A new lease on life
Like a family with three kids, city and county officials have their hands full with three types of communities, all clamoring for attention: downtown, the loud and brassy firstborn; the newborn outer suburbs, wailing in the crib; and the inner-ring suburbs, the quiet middle-child. Traditionally, the two demanding the most attention — downtowns and outer suburbs — have been local governments’ first priorities. Local officials focus on building roads and schools in the newer outlying suburbs; in the urban areas, they try to create a mix of development, including renovating office buildings and arts and convention centers.
Overlooked in the equation are the long-suffering inner-ring suburbs, literally trapped between the urban center and outer-ring burbs. Decaying from lack of attention, they have grown tired and worn. Partly as a result, some inner-ring suburb residents have moved to newer suburbs, often leaving their lower-income neighbors behind.
“[The inner-ring suburbs] all are suffering from common problems: the aging process and losing their tax base,” says William Hudnut, former mayor of Indianapolis, current senior fellow at the Urban Land Institute in Washington, D.C., and author of “Halfway to Everywhere: A Portrait of America’s First-Tier Suburbs.”

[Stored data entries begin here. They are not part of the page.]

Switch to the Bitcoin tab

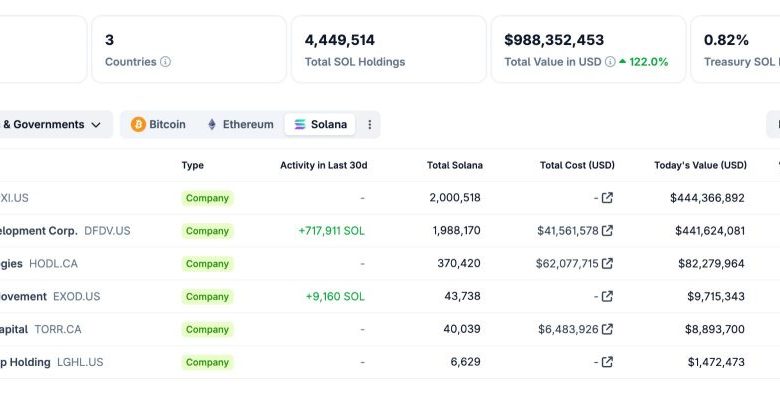point(158,124)
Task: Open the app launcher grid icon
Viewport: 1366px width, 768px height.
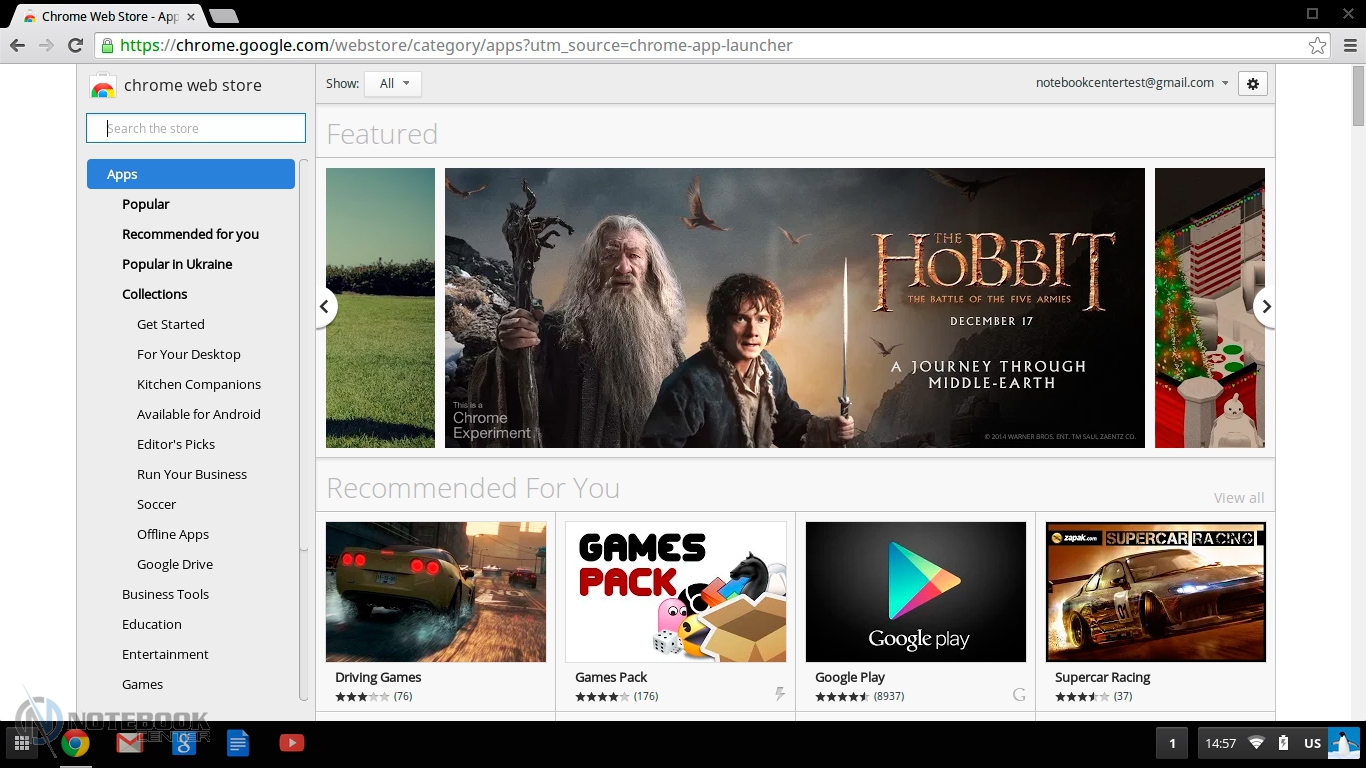Action: pyautogui.click(x=21, y=743)
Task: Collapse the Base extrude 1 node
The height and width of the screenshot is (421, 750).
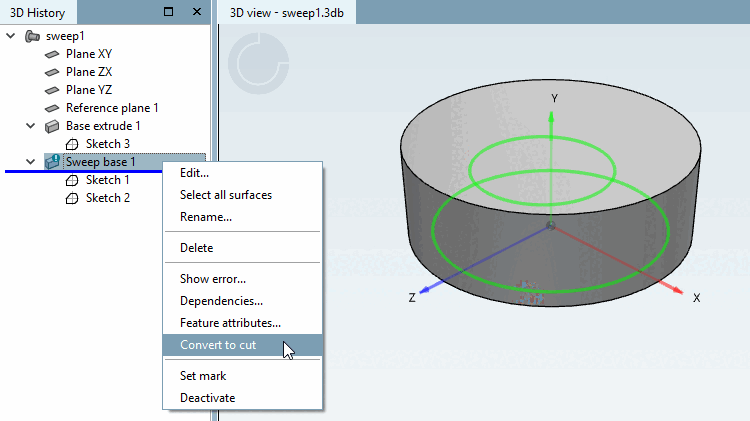Action: 31,126
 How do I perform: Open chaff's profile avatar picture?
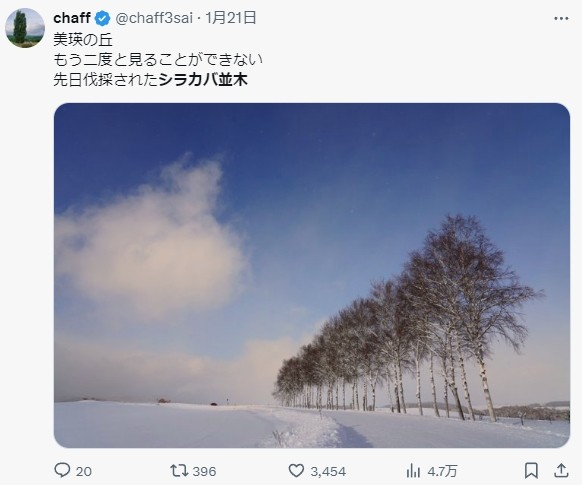[25, 28]
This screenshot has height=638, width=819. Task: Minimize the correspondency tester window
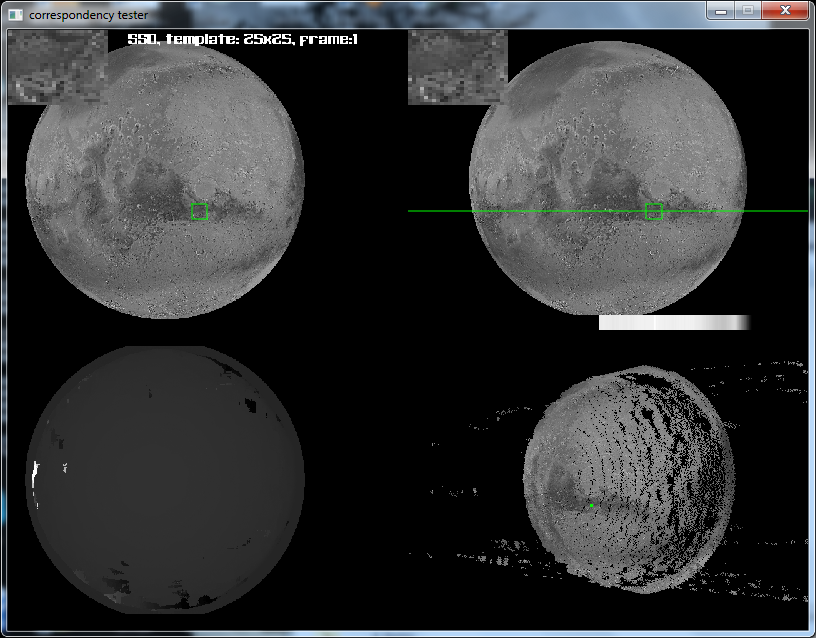(x=721, y=10)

“First-tier is not a connotation of elite status,” says Hudnut, who also serves as a member of the Chevy Chase, Md., Town Council. First-tier suburbs “were the first ones founded after the central city — first in time, first in place.”
In addition to losing people and increasing poverty, the older suburbs are experiencing a deteriorating infrastructure, rapid ethnic change, a decreasing retail presence and poor school performance, Hudnut points out. To reverse those trends, some communities are focusing redevelopment efforts in inner-ring suburbs in an effort to reestablish their cultural, social and economic viability.

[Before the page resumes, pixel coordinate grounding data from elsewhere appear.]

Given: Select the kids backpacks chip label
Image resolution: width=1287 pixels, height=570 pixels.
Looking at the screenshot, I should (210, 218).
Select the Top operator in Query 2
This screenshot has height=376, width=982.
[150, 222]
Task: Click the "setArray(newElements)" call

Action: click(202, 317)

Blaming the throw-away society
Once seen as an answer to life in the city, inner suburbs have suffered from the American cultural attitude of “use it up and throw it away,” Hudnut says. “Move up and move out. You make it in the first suburb, and then you move on. These places become jumping-off communities for people.”
But across the country, Hudnut says, local officials in places like Emeryville, Calif., and Chelsea, Mass., are renewing their acquaintance with inner-ring suburbs, forging public-private partnerships to bring them back to life and allowing them to age gracefully.
Emeryville, which is adjacent to Oakland on the east side of San Francisco Bay, began losing businesses in the 1960s because of a high cost of living. It soon found itself littered with abandoned buildings and land, and pollution and brownfields, according to City Manager John Flores.
After Flores was hired in the 1980s, vacant warehouses were converted to artists’ lofts, and a 33-story condominium building was built along the waterfront. His job included adding trees and parks to the community, and attracting more service and technology companies to an area that once housed heavy industry. The city brought in big-box retail and started building new housing.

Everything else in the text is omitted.